Он чувствовал, что мой ответ еще далеко не закончен, и выжидательно смотрел на меня сквозь золотые очки.

Нетрудно было понять их тревогу. Почти все в этой семье были текстильщиками. Я уже знал, что отец Златы и Ханы десятки лет работал механиком на ткацкой фабрике. Хана работала там же до того, как стала безработной после одного из массовых увольнений. Злата и сейчас была ткачихой. Тесть Соминского был портным, «знаменитым на весь Краков», по уверениям пани Фаины… Если в России не выпускают тканей, значит текстильщики сидят без работы? А что делать портным, когда нет матерьяла? Из чего шить?

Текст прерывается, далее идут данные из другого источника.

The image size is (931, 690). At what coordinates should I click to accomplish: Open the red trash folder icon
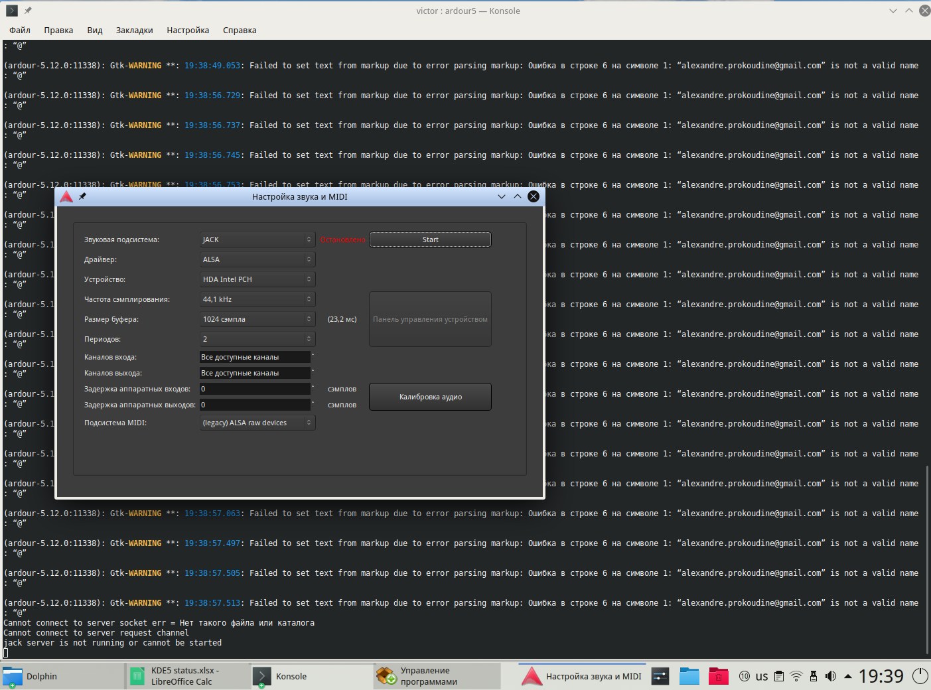click(x=718, y=676)
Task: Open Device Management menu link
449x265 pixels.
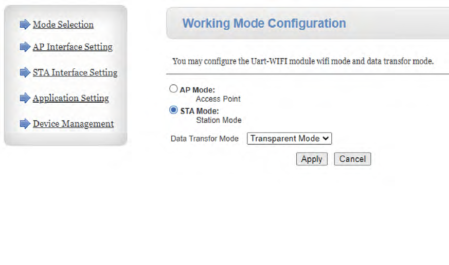Action: 74,124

— Скажите нам все, как оно есть, — повторял Соминский. — Раз мы уже скоро, даст бог, тоже станем советские люди, так какие тут могут быть секреты?

— Хорошо, скажу. Помните, может быть, Трехгорную мануфактуру Прохорова? Так вот, Прохорова давно уже нет, а Трехгорка дает сейчас больше товару, чем все фабрики Белостока, вместе взятые. Это одна московская Трехгорка! Одна Ивановская область выпускает больше хлопчатобумажных тканей, чем выпускала вся панская Польша. Шерсть? Скажу и про шерсть. Вся царская Россия выпускала сто миллионов метров. Учтите: это считалось вместе с Лодзью. А в этом году мы без Лодзи выпускаем сто пятьдесят миллионов метров — в полтора раза больше. Новые комбинаты построены в Киеве, в Тбилиси, в Семипалатинске, строятся в Ташкенте и в Барнауле…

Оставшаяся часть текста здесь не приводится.